Although hash table has good scalability and high resource utilization, implementing a high-performance EM table on FPGA is still a challenge, especially when the size of table is large. It is difficult to perform matching with sufficient throughput for wire-speed processing. For instance, in a 100 Gbps high-speed network, at least 148.8 million of 64B size packets per second must be processed to meet processing speed requirements, which means the operation throughput of matching table should not be lower than 148.8 million.

The core idea of increasing the processing speed is to maximize the number of operations processed per clock cycle. Usually, the processing speed is increased by boosting the main frequency of system or utilization of multiple parallel pipelines [17]. It is not easy to improve the frequency on FPGA, especially when the entire system is complex and the table size is large. The problem faced by multiple parallel pipelines is that it requires multi-port memories or memory replication to store each rule several times, which consumes more storage resources. Due to the limited resources on FPGA, it is not feasible to use the method of memory replication when implementing a very large scale matching table.

3.1  Parallel Shared Hash Table with CAM Structure

To avoid storage replication and increase the number of entries processed in a single clock cycle, we optimize the multi-level hash pipeline structure to multiple parallel pipelines structure. Additionally, multiple CAM tables were adopted to handle hash conflicting.

All pipelines share all rules stored in the entire exact matching table, and each rule is only stored once time without backup. The table in each pipeline can be accessed by the operation from its neighbor pipeline if needed. For each key, there is a probability that they will be inserted or matched in the hash table set of each pipeline. If the operation succeeds in a hash table set, there is no need to access other tables in other pipelines. Meanwhile, the tables in other pipelines can process other operations. In the worst-case scenario, when all EM tables in all pipelines need to be accessed for each key, the throughput of the entire EM table is the same as that of a single pipeline. In the best scenario, all operations are succeed in the first hash table set they access, and the entire exact matching table could handle P operations in each clock cycle. However, for most cases, \(1\leq p\leq P\), where p is the number of operations EM can process in a clock cycle and P is the number of pipelines.

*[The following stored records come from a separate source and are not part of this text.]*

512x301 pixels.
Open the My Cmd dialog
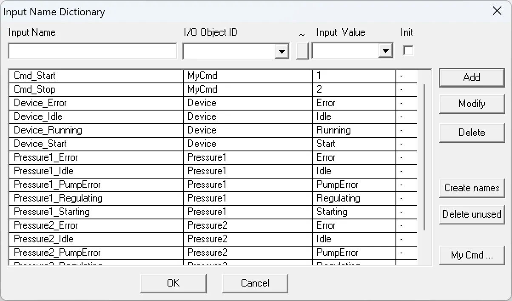[x=471, y=255]
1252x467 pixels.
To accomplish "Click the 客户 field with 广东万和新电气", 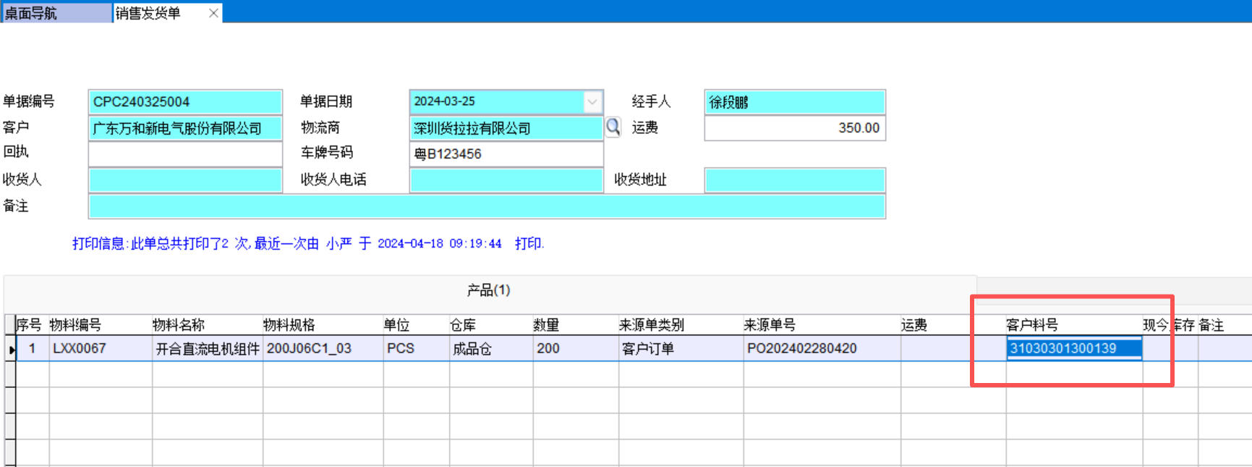I will coord(184,128).

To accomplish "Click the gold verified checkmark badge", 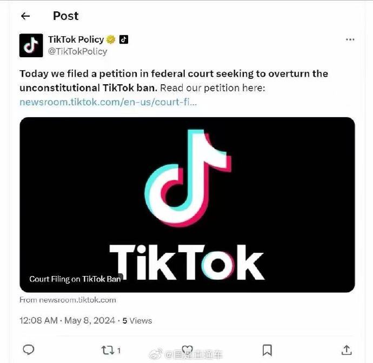I will [111, 39].
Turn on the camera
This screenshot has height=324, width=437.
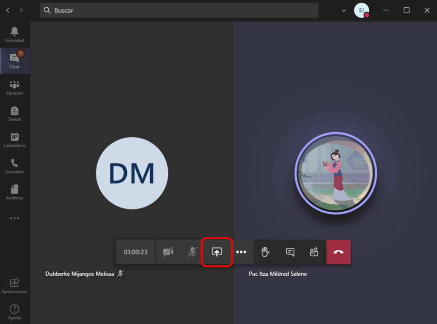click(168, 252)
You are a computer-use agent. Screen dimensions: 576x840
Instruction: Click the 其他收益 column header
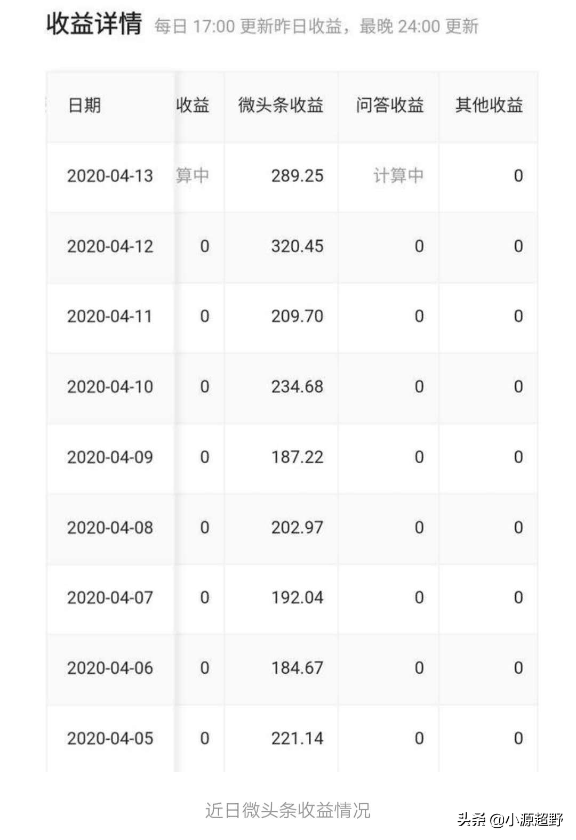pos(489,105)
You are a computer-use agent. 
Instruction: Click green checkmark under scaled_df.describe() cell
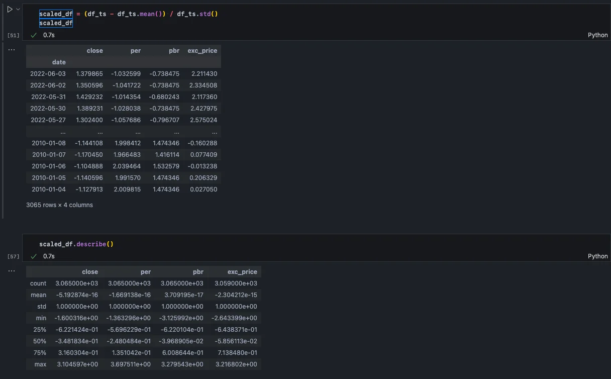[34, 256]
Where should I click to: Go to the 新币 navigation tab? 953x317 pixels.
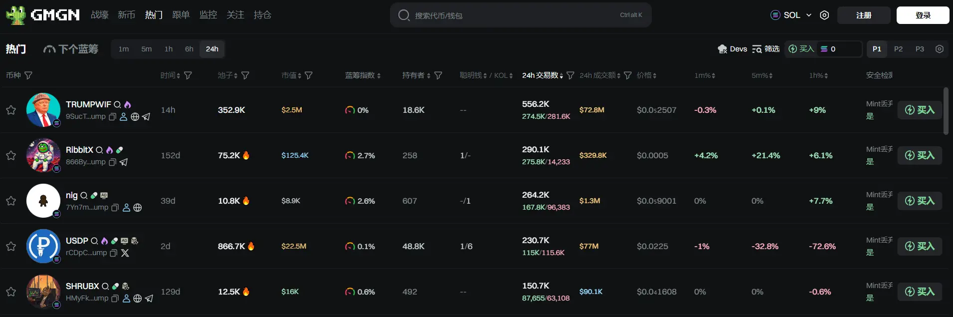pos(126,15)
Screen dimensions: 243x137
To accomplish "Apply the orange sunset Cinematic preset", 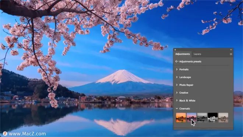I will pos(181,117).
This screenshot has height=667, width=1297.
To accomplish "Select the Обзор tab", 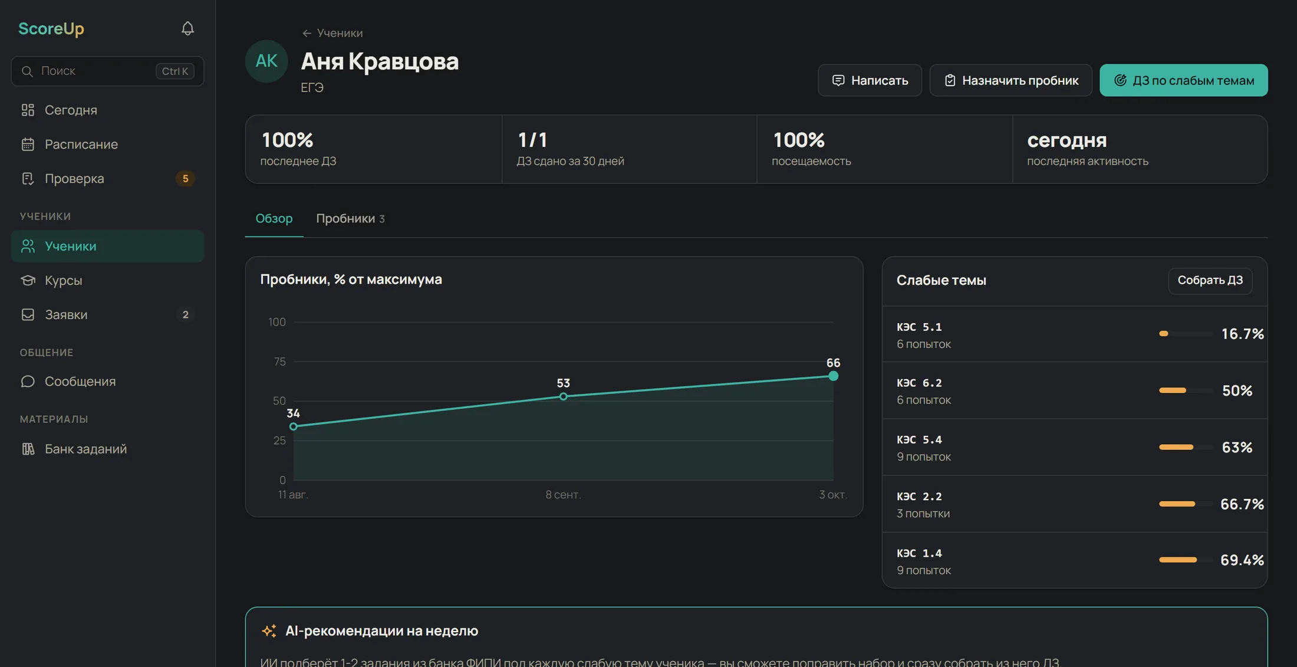I will pyautogui.click(x=274, y=219).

In the entire EM table, there are P parallel pipelines, each consisting of a set of hash table blocks as the main storage and a CAM-based EM table as auxiliary storage. Figure 2 shows the architecture of our EM table with four parallel pipelines. Multiple hash functions and hash table blocks are used in each hash table set to reduce the hash collision rate. To avoid the uncertainty in insertion time caused by cuckoo hashing, we select an empty address space from multiple alternative addresses in parallel, and the conflicted new entry would be inserted in other hash table sets instead of replacing existing entries if there is no empty alternative address in current hash table set. Entries failed inserted into all hash tables are eventually inserted into CAM. In order to maintain the sequence of packets and ensure a constant search latency, there is a Reorder module behind the hash table sets and CAM tables to return the searched key and matched result to its own input pipeline, and unify the latency of each search key according to its operation path.

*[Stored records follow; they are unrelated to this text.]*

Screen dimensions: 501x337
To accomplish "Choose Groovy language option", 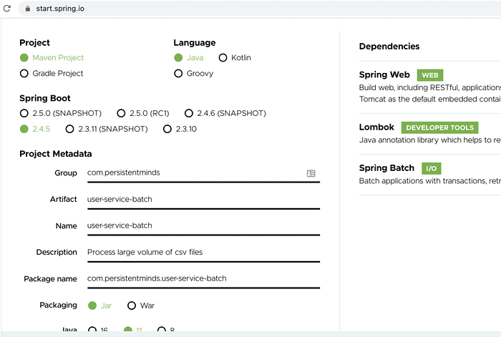I will click(178, 73).
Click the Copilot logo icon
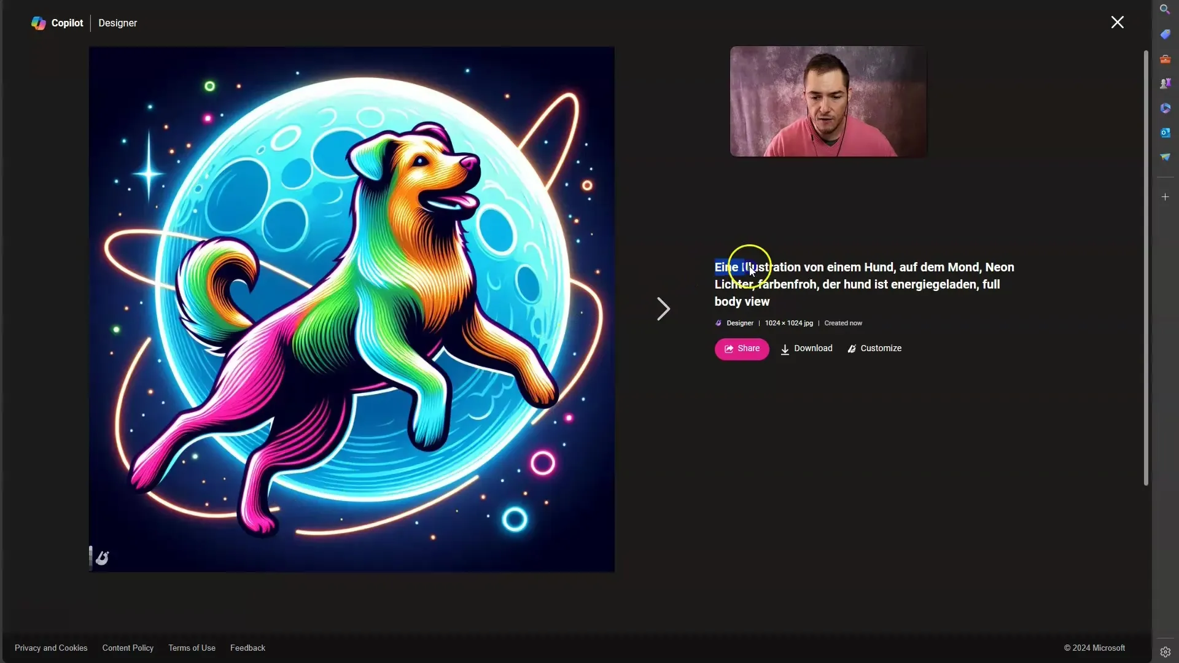The image size is (1179, 663). coord(38,23)
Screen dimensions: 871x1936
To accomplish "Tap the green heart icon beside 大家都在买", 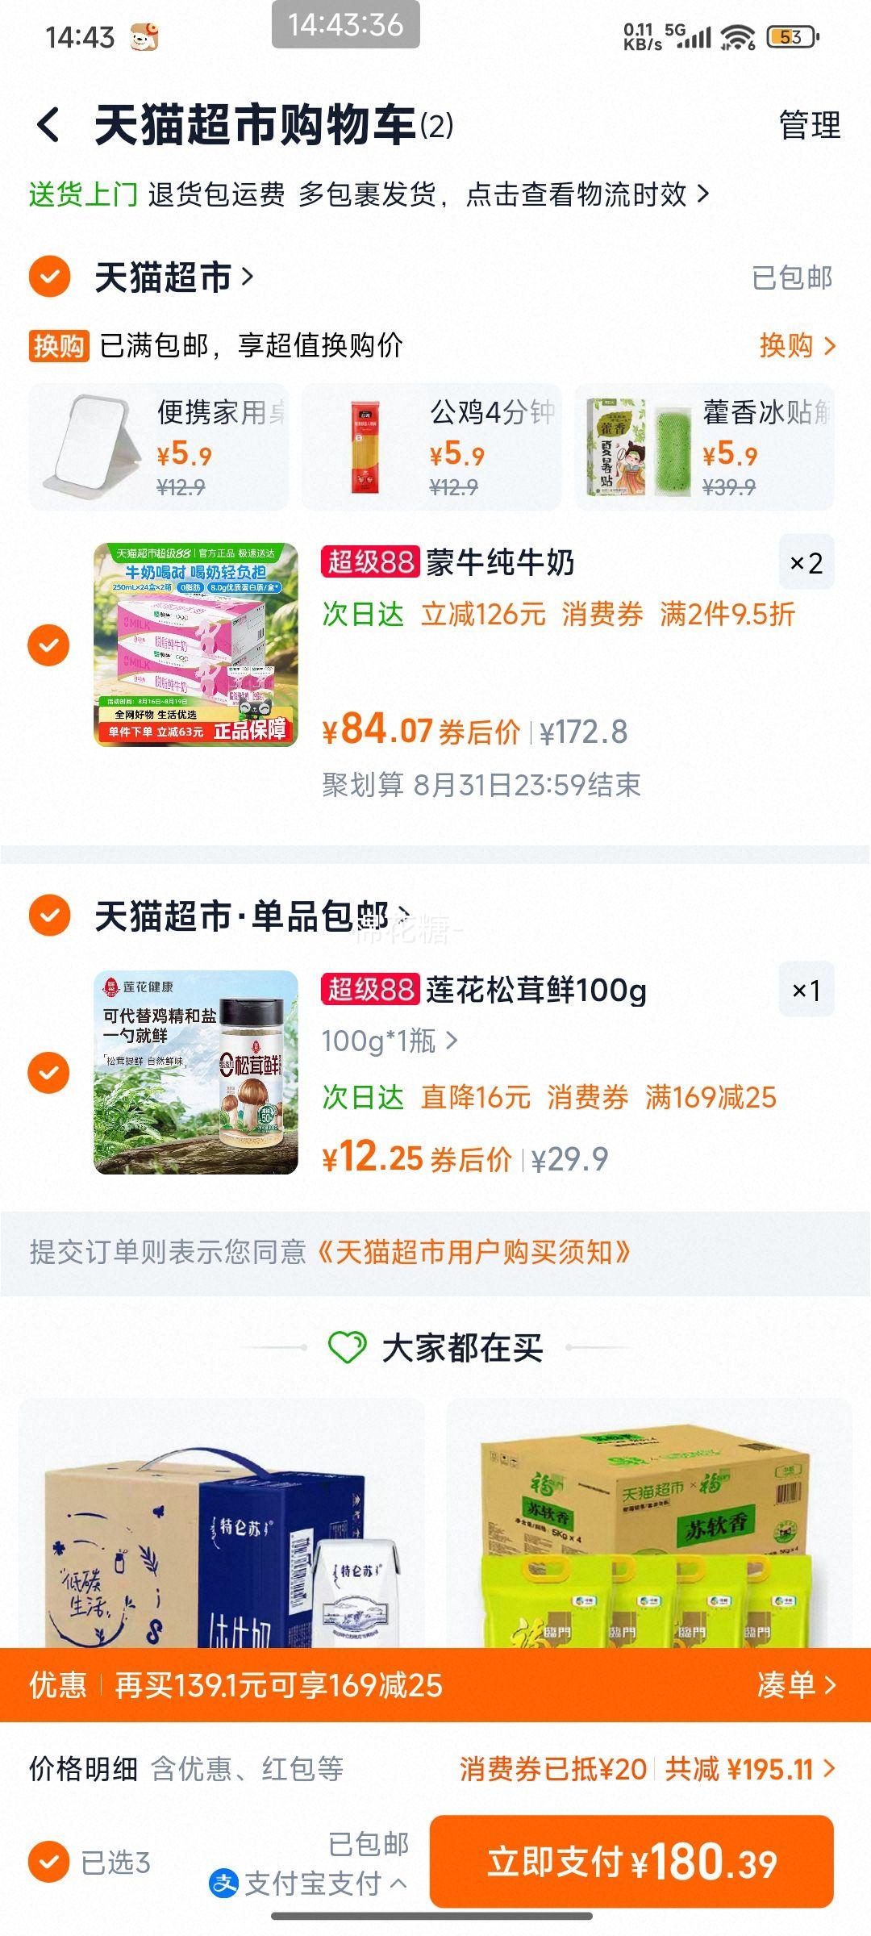I will pos(348,1347).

Fig. 2  Overall architecture of exact table with 4 parallel pipelines.

3.2  Hash Table Block and Hash Table Set

In each pipeline, there is a set of hash-based EM table blocks, here called the hash table set. Each hash table set consists of M hash table blocks, and these hash table blocks are independent and store Key-Value pairs in their address units with the entry structure of {Vld, Key, Value}. If Vld is ‘1’, it indicates the entry structure is valid and the slot in hash table block has been used.

3.2.1  Class H3 Hash Function

The performance of a hashing scheme depends on the collision handling method and the hashing function chosen [18].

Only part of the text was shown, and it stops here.